Фрагмент документа -
——————————
Она нашла такие точные слова, что посетительницы вышли из кабинета, вполне удовлетворенные оказанным приемом…
Фурцева высоко ценила мнение специалистов, профессионалов в том или ином вопросе культуры, хотя мне порой казалось, что она сама была эрудитом в любой сфере искусства. Однажды я не удержалась от вопроса:
— Неужели вы, Екатерина Алексеевна, во всем так хорошо разбираетесь? Например, в вокале, опере?
— Да вы что, Люда? Разве можно быть такой всезнайкой? Опера — жанр сложный, и я ничего не могу подсказать, скажем, Ирине Архиповой, как ей лучше исполнять какую-либо партию в спектакле и работать над ролью. Для этого есть Борис Александрович Покровский, которому в оперной режиссуре равных в мире нет.
— Ну, а в скульптуре, архитектуре?
— То же самое. Вот как раз сегодня у меня будут Кибальников и Вучетич, и вы, если хотите, послушайте нашу беседу.
Я пришла к назначенному времени. Разговор между Вучетичем и Кибальниковым походил больше на спор. Екатерина Алексеевна умело вставляла в него то одну реплику, то другую, словно угадывала мысль каждого из спорщиков, делая иногда какие-то пометки в блокноте. И, в конце концов, сказала, что настал момент, когда надо подвести итог и подойти к результату. Оба во всем согласились с ней, хотя мнения своего она ни одному из присутствующих не навязывала.
——————————
Записи -

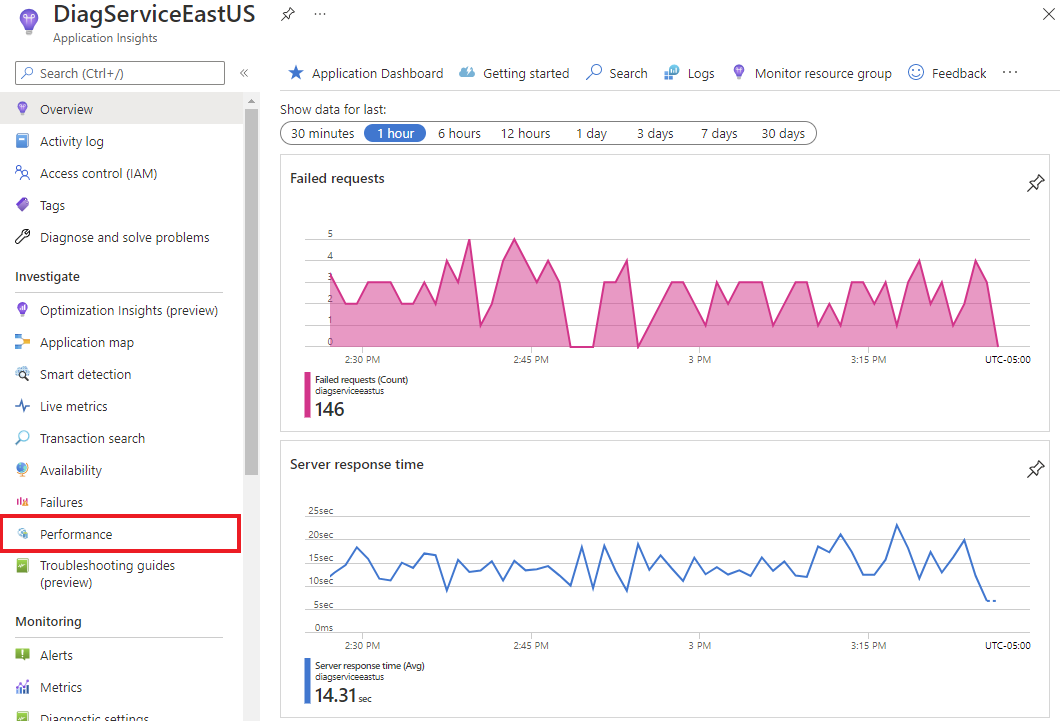The image size is (1060, 721).
Task: Click the Getting started cloud icon
Action: (x=467, y=73)
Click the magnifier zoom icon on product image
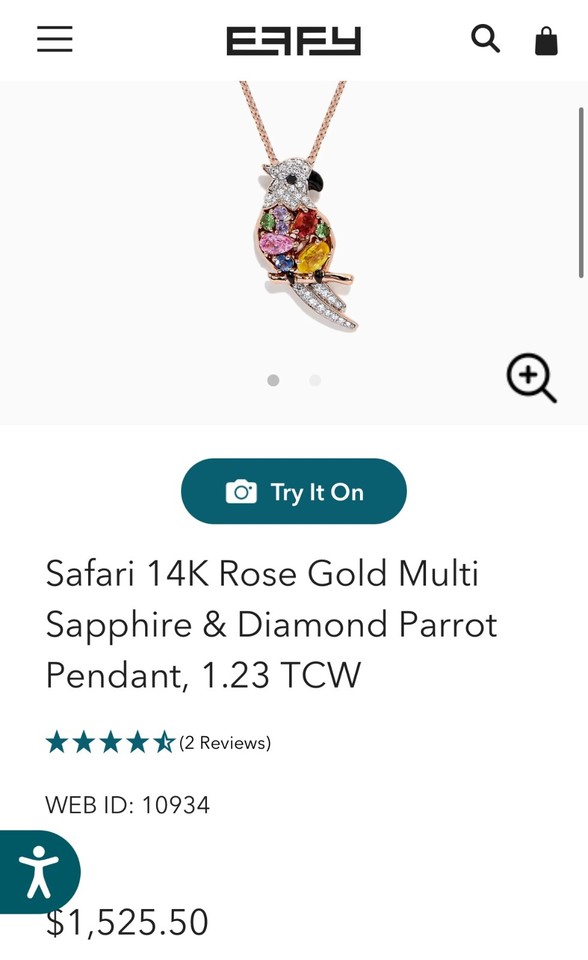 point(531,379)
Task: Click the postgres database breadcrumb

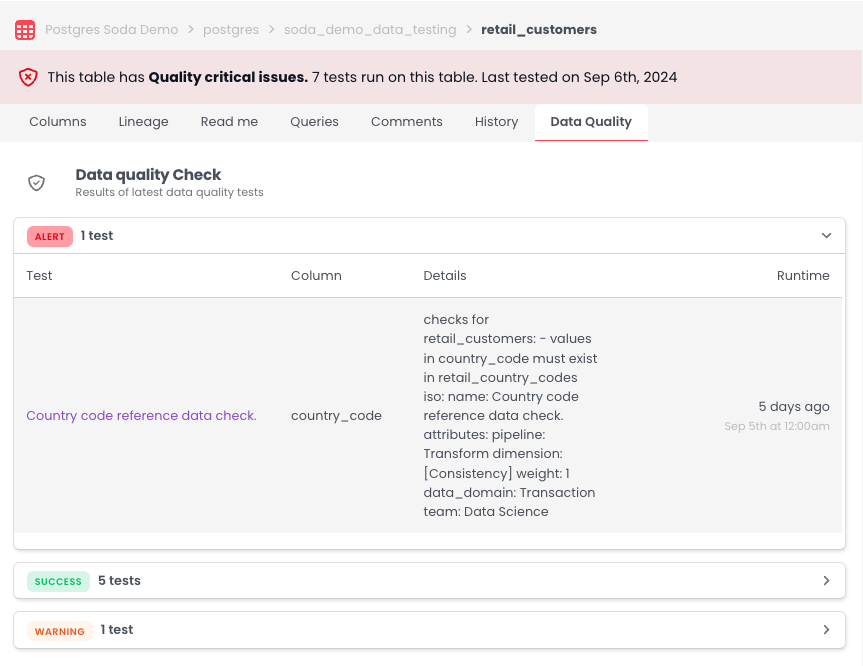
——————————
Задание A -
Кого Фурцева в отрывке о ней называет человеком, которому в оперной режиссуре нет равных в мире?
Задание B -
Пожалуйста, продолжите отрывок о Фурцевой, начав сразу после его последнего предложения.

Письменный ответ A -
Бориса Александровича Покровского.

Письменный ответ B -
Когда Юлия Борисова играла в кинофильме роль посла Советского Союза, то какое-то время сидела в кабинете Фурцевой и наблюдала за тем, как та разговаривает, как себя ведет, как жестикулирует…
Судьбе было так угодно, что последняя наша встреча, накануне ее смерти, состоялась в бане. В половине седьмого мы разошлись. Екатерина Алексеевна в этот вечер должна была присутствовать на банкете в честь юбилея Малого театра. Я пошла домой готовиться к поездке в Горький, там мне предстояло выступать в концерте на открытии пленума Союза композиторов России. После банкета Фурцева позвонила, голос такой тихий, усталый. «Люда, — говорит, — я вам хочу сказать: вы же сами за рулем поедете. Пожалуйста, осторожней!» Узнав о том, что Фирюбин еще остался в Малом, я спросила, не приехать ли мне к ней. «Нет-нет, я сейчас ложусь спать», — ответила она. На этом наш разговор окончился.
В пять утра я уехала в Горький, а днем мне сообщили о ее смерти. Я тут же вернулась. До моего сознания случившееся не доходило, и спрашивать ни о чем я не стала. Мне сказали, что у нее что-то с сердцем… Я знала о том, что у них с мужем были нелады, в последнее время они постоянно ссорились… У гроба я пела песню-плач:
Ох, не по реченьке лебедушка все плывет.
Не ко мне ли с горя матушка моя идет?
Ты иди-ка, иди, мать родимая,
Ко мне, да посмотри-ка ты, мать,
На несчастную, на меня…
Все плакали…».
* * *
Я думаю, что существовало как бы два образа Фурцевой. С одной стороны, как министр культуры, она должна была общаться со многими видными деятелями, смотреть спектакли, быть в курсе культурного процесса, руководить им. Кроме того, приходилось решать личные проблемы творческих людей и помогать им. Она умела слушать, это было ее замечательное качество. Знаменитая певица Ирина Архипова сказала, что за всю нашу историю лучшим министром культуры была именно Екатерина Фурцева, потому что она хорошо знала правила игры и цену компромиссу.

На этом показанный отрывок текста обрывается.